Wartawan Rangkap LSM, Dewan Pers Tegaskan Hal ini

Adelio Pratama
Adelio Pratama
Diperbarui 22 November 2023 00:19 WIB
Dewan Pers (Foto: MI/Aswan)
Dewan Pers (Foto: MI/Aswan)

Jakarta, MI - Dewan Pers melalui Komisi Pengaduan dan Penegakan Etika Pers seringkali menerima pengaduan masyarakat dan kelompok sosial lainnya terkait adanya sejumlah wartawan atau Pimpinan Redaksi Pers, yang juga merangkap sebagai anggota aktivis di Lembaga Swadaya Masyarakat (LSM) atau organisasi kemasyarakatan tertentu, Selasa (21/11).

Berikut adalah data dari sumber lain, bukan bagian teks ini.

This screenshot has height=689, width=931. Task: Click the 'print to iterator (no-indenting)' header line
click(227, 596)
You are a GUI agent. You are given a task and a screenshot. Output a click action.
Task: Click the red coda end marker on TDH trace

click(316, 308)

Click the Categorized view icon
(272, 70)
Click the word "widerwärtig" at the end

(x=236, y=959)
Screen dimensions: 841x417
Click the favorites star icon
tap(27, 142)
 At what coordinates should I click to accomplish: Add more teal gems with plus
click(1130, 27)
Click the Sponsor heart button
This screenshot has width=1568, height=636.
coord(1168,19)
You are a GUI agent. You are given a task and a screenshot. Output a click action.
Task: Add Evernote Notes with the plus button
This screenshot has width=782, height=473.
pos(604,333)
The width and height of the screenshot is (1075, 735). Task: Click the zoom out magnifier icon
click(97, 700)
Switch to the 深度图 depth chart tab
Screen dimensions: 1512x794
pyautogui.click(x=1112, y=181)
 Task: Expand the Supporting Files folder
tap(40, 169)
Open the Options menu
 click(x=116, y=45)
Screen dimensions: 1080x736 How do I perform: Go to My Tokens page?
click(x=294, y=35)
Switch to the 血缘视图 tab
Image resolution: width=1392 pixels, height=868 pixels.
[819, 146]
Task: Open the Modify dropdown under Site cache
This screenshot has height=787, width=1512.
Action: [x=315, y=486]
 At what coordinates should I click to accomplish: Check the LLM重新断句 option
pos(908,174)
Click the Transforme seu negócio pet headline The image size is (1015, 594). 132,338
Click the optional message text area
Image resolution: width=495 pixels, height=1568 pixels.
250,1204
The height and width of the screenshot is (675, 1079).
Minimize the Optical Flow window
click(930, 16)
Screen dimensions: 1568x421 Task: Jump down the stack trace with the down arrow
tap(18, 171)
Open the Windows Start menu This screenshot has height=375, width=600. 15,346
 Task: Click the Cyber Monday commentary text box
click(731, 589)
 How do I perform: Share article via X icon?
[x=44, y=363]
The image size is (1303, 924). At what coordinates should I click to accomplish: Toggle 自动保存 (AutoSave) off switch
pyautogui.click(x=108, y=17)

Maka masyarakat seringkali mengaku tidak nyaman dan resah atas kehadiran mereka. Bahkan tidak jarang media-media tersebut dalam pemberitaannya mengutip pernyataan Wartawan atau pimpinan medianya sebagai narasumber dengan atribusi pimpinan aktivis LSM atau organisasi massa tertentu.

Dalam menjalankan kegiatan jurnalistik seringkali Wartawan dengan berbagai alasan mengaku sebagai anggota LSM atau aktivis organisasi massa tertentu, baru kemudian sebagai Wartawan atau memuat hasil informasi yang diperolehnya di media mereka tanpa memberitahukan kepada orang yang diwawancarainya.

Dalam hal ini, Dewan Pers mengingatkan bahwa Pasal 1 butir 4 Undang-Undang nomor 40 tahun 1999 tentang Pers menyatakan Wartawan adalah orang yang secara teratur melaksanakan kegiatan jurnalistik.

Pasal 1 butir 1 Undang-Undang nomor 40 tahun 1999 tentang Pers menyatakan Pers adalah lembaga sosial dan wahana komunikasi massa yang melaksanakan kegiatan jurnalistik meliputi mencari, memperoleh, memiliki, menyimpan, mengolah dan menyampaikan informasi baik dalam bentuk tulisan suara, gambar, suara dan gambar serta data dan grafik maupun dalam bentuk lainnya dengan menggunakan media cetak, media elektronik dan segala jenis saluran yang tersedia.

Selanjutnya Pasal 1 Kode Etik Jurnalistik berbunyi Wartawan Indonesia bersikap independen, menghasilkan berita yang akurat, berimbang, dan tidak beritikad buruk. Penafsiran independen berarti memberitakan peristiwa atau fakta sesuai dengan hati nurani tanpa campur tangan, paksaan, dan intervensi dari pihak lain termasuk pemilik perusahaan pers.

Pasal 2 Kode Etik Jurnalistik berbunyi Wartawan Indonesia menempuh cara – cara yang profesional dalam melaksanakan tugas jurnalistik. Cara – cara profesional antara lain menunjukan identitas diri kepada narasumber.

Mengingat serangkaian tugas yang diemban, seorang Wartawan profesional akan tersita waktunya untuk menjalankan tugas profesionalnya itu. Dengan demikian, seorang Wartawan profesional akan fokus pada tugas-tugas yang diembannya.

Seseorang menjadi anggota aktivis LSM dan anggota organisasi massa merupakan hak asasi dan hak konstitusionalnya, termasuk Wartawan. Karena itu tidak ada larangan menjadi anggota LSM atau organisasi massa tertentu.

Meskipun demikian, demi menjaga independensi dan menghindari terjadinya konflik kepentingan sebagai Wartawan profesional, apabila ada peristiwa yang menyangkut kepentingan LSM yang dipimpin atau diikuti Wartawan tersebut wajib tidak melakukan kerja Jurnalistik terkait subjek atau objek LSM dan organisasi massa.

Lebih baik lagi apabila Wartawan tersebut mengundurkan diri dari keanggotaan aktivitas LSM atau organisasi kemasyarakatan tertentu demi menjaga kemurnian Pers profesional.